# epsilon delta limit proof

• Dec 7th 2010, 10:26 PM
nikcs123
epsilon delta limit proof
http://img130.imageshack.us/img130/8493/29692333.png

We have barely gone over E-D limit proofs in class this year, I kind of understand them and can do them for simple functions, but I don't know where to start on this one.
• Dec 9th 2010, 09:24 AM
Opalg
To show that $\displaystyle \displaystyle \lim_{\varepsilon\to0+}\frac1{V(B(\vec{x_0},\varep silon))}\iiint_{B(\vec{x_0},\varepsilon)}f(\vec{x} )\,dV = f(\vec{x_0})$, you need to show that the difference $\displaystyle \displaystyle \frac1{V(B(\vec{x_0},\varepsilon))}\iiint_{B(\vec{ x_0},\varepsilon)}f(\vec{x})\,dV - f(\vec{x_0})$ can be made arbitrarily small, provided that $\displaystyle \varepsilon$ is small enough. To get something "arbitrarily small", you usually try to make it smaller than some given $\displaystyle \varepsilon$. But we already have an $\displaystyle \varepsilon$ here, so we had better choose another letter, say $\displaystyle \eta$. Let's try to make

$\displaystyle \displaystyle \left|\frac1{V(B(\vec{x_0},\varepsilon))}\iiint_{B (\vec{x_0},\varepsilon)}f(\vec{x})\,dV - f(\vec{x_0})\right| < \eta,$ where $\displaystyle \eta>0$ is given.
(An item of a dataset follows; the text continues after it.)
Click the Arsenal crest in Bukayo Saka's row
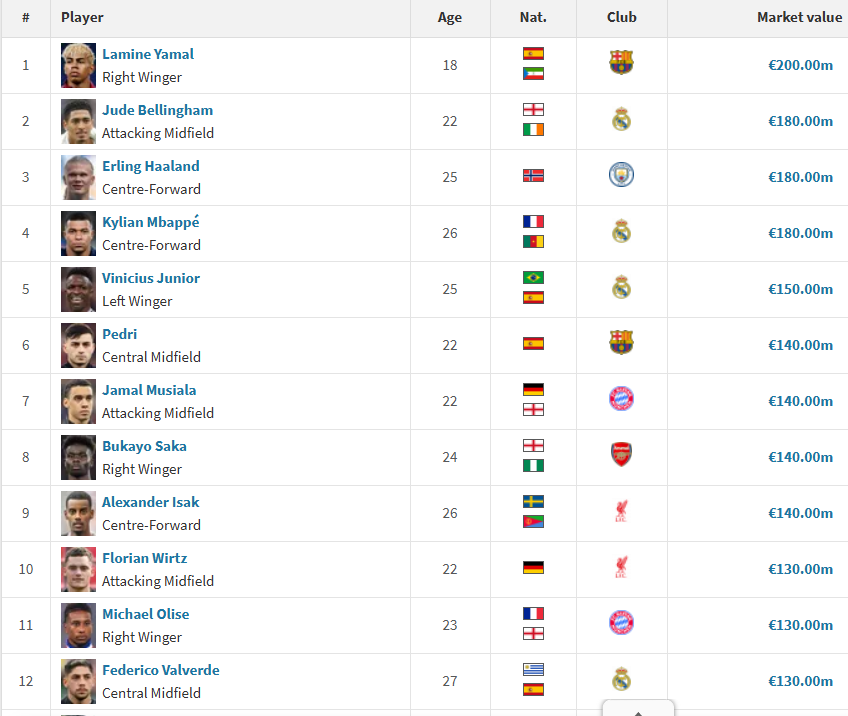This screenshot has width=848, height=716. tap(621, 455)
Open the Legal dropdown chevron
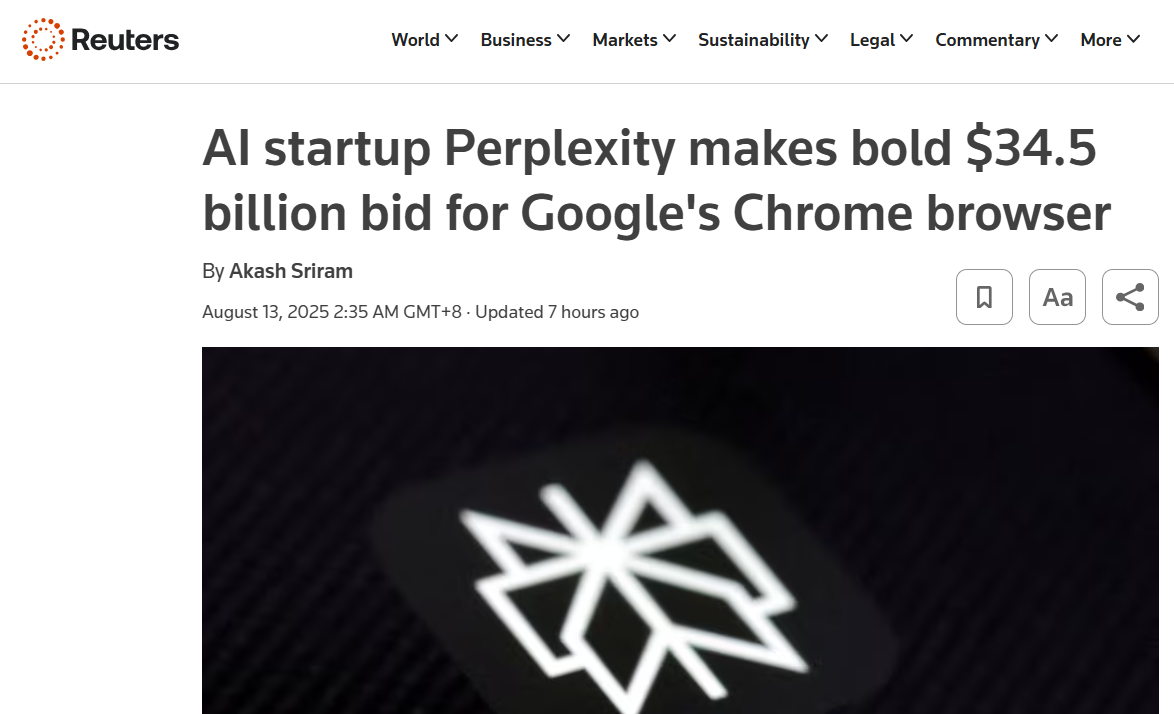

The first thing to notice is that $\displaystyle \displaystyle \frac1{V(B(\vec{x_0},\varepsilon))}\iiint_{B(\vec{ x_0},\varepsilon)}f(\vec{x_0})\,dV = f(\vec{x_0})$ (because when you integrate the constant $\displaystyle f(\vec{x_0})$ over a ball, you get that constant times the volume of the ball. Therefore

$\displaystyle \displaystyle \left|\frac1{V(B(\vec{x_0},\varepsilon))}\iiint_{B (\vec{x_0},\varepsilon)}f(\vec{x})\,dV - f(\vec{x_0})\right| = \left|\frac1{V(B(\vec{x_0},\varepsilon))}\iiint_{B (\vec{x_0},\varepsilon)}\bigl(f(\vec{x}) - f(\vec{x_0})\bigr)\,dV\right|.$

Next, the absolute value of an integral is always less than the integral of the absolute value (of the function in the integral). Therefore

$\displaystyle \displaystyle \left|\frac1{V(B(\vec{x_0},\varepsilon))}\iiint_{B (\vec{x_0},\varepsilon)}\bigl(f(\vec{x}) - f(\vec{x_0})\bigr)\,dV\right| \leqslant \frac1{V(B(\vec{x_0},\varepsilon))}\iiint_{B(\vec{ x_0},\varepsilon)}\bigl|f(\vec{x}) - f(\vec{x_0})\bigr|\,dV.$

Now, notice that if we could arrange that $\displaystyle \bigl|f(\vec{x}) - f(\vec{x_0})\bigr| < \eta$ for all $\displaystyle \vec{x}\in B(\vec{x_0},\varepsilon)$, then that last integral would be less than $\displaystyle \eta$, as required. But that condition, $\displaystyle \bigl|f(\vec{x}) - f(\vec{x_0})\bigr| < \eta$ for all $\displaystyle \vec{x}\in B(\vec{x_0},\varepsilon)$, follows from the given fact that $\displaystyle f$ is continuous at $\displaystyle \vec{x_0}$ (can you see why?).